L'adversaire de l'aspirant supramental est donc l'opacité, que l'on retrouve nourrir la nature générique des guna: l'opacité physique tient aux habitudes incoercibles du corps, attaché à trop de besoins, trop d'habitudes, et perclus de mémoires inutiles, l'opacité du vital tient à ce qu'il se pousse lui-même en avant vers toutes sortes d'objets, sans examen, l'opacité du mental provient de la sclérose des représentations et de l'attachement idéaliste aux signifiants universels, ou à sa propre voie, ou encore à la volonté individuelle, autant de contenus intérieurs qui rassurent le moi dans son ignorance — tout en lui donnant un cadre moral et pratique, et un jeu pour le libre arbitre. Le mental veut par nature considérer que les représentations sont des réalités, alors que pour le non-mental, le Soi, le Divin, elles ne sont que des illusions, des fantômes, ou, à la rigueur, des véhicules de communication abstraite, ou de simples jalons abstraits et intérieurs, parfaitement éphémères, et indépendants du champ.

La libération de cette opacité est possible par toutes sortes d'intentions, de démarches et d'actes qui sont à la disposition de chacun, pourvu qu'il aspire à la conformité divine.
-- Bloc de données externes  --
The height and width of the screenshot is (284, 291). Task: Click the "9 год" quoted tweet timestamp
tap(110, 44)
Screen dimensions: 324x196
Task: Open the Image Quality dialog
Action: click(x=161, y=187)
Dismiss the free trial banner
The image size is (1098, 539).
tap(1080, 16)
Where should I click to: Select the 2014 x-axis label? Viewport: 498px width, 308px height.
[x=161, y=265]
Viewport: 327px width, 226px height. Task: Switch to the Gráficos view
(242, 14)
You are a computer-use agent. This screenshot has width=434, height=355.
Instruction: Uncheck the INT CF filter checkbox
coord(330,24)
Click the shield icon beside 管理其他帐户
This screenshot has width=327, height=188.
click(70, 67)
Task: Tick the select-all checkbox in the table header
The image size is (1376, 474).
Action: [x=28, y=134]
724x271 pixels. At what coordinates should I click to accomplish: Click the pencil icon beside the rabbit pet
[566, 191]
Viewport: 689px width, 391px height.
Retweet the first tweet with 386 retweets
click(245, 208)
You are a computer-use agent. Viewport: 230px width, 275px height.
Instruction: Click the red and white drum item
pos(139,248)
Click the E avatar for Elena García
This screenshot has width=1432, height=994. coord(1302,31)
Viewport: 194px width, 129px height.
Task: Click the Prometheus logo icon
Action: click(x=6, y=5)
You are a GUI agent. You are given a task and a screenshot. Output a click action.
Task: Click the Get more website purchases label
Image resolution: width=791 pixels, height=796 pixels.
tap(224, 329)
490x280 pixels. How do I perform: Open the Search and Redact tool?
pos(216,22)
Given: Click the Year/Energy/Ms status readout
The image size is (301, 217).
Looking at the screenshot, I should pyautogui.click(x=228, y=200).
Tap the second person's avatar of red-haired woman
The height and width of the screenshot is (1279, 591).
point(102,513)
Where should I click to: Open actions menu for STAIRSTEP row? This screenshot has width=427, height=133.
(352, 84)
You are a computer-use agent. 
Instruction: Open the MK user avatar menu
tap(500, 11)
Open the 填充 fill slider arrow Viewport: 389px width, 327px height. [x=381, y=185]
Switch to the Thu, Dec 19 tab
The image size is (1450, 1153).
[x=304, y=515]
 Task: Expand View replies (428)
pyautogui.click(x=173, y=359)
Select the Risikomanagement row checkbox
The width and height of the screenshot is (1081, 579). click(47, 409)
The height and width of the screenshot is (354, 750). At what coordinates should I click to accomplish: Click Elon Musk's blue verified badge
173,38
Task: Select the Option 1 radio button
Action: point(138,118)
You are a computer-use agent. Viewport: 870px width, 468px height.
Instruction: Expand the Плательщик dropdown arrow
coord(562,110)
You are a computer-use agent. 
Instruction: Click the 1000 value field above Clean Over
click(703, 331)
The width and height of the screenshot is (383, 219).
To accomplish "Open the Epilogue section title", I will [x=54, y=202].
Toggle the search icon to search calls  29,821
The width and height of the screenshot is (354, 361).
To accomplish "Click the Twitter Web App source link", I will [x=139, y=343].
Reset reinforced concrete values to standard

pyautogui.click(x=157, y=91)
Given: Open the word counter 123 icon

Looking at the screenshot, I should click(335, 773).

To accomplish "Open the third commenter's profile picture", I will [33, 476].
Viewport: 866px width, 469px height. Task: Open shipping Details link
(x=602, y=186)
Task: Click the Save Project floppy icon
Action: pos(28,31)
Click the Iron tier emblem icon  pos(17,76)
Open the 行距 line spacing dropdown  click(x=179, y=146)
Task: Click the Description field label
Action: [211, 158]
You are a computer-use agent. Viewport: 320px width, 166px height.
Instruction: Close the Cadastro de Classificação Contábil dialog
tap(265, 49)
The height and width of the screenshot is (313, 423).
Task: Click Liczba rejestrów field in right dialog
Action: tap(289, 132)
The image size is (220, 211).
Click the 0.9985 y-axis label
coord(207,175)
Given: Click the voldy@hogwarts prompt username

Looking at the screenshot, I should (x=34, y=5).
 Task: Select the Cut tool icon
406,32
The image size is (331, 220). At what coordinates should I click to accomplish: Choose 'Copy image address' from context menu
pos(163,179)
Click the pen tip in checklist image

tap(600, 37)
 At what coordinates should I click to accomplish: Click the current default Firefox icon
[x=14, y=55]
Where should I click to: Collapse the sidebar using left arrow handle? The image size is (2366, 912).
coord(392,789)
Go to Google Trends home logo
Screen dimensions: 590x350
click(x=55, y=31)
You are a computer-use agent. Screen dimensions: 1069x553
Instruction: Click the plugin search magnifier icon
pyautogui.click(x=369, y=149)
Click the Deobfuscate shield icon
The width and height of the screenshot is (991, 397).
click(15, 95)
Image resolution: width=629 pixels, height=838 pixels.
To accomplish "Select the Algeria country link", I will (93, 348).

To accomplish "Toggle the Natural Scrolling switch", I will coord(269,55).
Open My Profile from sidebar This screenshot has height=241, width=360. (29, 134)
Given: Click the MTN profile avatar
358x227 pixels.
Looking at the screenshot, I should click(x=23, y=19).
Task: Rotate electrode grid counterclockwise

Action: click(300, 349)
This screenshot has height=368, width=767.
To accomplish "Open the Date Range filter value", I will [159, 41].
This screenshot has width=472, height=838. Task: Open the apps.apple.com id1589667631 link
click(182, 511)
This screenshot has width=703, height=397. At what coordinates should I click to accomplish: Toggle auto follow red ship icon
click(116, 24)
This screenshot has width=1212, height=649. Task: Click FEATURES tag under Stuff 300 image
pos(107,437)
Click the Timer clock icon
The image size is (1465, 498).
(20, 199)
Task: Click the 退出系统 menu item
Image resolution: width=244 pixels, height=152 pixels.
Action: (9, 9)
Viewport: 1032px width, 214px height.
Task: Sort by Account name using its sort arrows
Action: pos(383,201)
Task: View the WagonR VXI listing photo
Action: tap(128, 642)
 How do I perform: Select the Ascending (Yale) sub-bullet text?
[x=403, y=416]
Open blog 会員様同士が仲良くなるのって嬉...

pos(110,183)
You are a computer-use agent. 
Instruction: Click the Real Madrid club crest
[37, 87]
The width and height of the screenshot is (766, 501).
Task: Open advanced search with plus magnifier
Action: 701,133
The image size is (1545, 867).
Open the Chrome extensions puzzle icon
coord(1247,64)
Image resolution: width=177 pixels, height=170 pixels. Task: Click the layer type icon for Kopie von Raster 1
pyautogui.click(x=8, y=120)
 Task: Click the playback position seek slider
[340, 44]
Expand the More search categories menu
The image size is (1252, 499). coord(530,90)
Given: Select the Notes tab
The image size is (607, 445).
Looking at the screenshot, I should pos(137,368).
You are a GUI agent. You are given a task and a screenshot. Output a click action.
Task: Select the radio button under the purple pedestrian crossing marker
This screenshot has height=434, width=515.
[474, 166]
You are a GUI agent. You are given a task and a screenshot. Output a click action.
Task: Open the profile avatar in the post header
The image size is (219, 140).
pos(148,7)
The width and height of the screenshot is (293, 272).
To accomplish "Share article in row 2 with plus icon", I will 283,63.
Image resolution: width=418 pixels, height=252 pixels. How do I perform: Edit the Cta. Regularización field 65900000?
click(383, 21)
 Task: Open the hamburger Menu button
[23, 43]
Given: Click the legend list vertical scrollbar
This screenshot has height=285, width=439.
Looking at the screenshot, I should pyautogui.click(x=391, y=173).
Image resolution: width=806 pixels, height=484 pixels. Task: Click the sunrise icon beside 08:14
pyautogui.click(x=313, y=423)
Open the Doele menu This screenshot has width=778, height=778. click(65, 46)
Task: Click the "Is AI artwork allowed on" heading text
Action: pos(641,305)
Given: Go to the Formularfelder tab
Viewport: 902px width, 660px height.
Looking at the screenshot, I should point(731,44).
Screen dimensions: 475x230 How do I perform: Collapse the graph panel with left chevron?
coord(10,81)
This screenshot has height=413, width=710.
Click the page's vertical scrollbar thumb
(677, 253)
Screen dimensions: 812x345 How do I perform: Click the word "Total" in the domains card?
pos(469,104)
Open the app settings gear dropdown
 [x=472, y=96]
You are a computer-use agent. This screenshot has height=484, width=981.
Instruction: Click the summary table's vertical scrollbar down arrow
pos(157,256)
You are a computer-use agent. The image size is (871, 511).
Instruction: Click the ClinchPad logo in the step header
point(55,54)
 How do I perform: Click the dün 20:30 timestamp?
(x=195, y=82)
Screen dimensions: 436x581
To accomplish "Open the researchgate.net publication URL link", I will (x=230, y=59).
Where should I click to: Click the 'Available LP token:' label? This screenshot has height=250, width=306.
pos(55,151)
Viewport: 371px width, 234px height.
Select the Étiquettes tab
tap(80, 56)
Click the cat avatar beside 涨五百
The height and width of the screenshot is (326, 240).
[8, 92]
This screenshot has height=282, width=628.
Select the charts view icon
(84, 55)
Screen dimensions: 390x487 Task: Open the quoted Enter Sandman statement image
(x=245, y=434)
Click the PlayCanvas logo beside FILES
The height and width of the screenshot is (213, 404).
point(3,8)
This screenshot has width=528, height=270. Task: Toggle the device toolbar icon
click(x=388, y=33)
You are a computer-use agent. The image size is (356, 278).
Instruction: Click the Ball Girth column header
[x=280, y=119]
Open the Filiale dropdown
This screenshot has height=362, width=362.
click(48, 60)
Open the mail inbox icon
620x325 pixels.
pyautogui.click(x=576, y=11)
La voie évolutive n'a pas lieu d'enfermer quiconque dans son propre itinéraire, puisque le chemin authentique est unique dans des formes multiples. La ramification à la totalité débouche sur l'Amour, la connaissance et l'intégrité, des états de conscience dans lesquels le Divin se reconnaît lui-même dans le moi terrestre. L'explorateur de la Conscience dépassera tout discours, et traversera le mental, puis gagnera les secrets immémoriaux: l'âme, le Soi, les océans de conscience divine et ses vagues qui peuvent nous transformer si notre transparence nous met sur leur passage.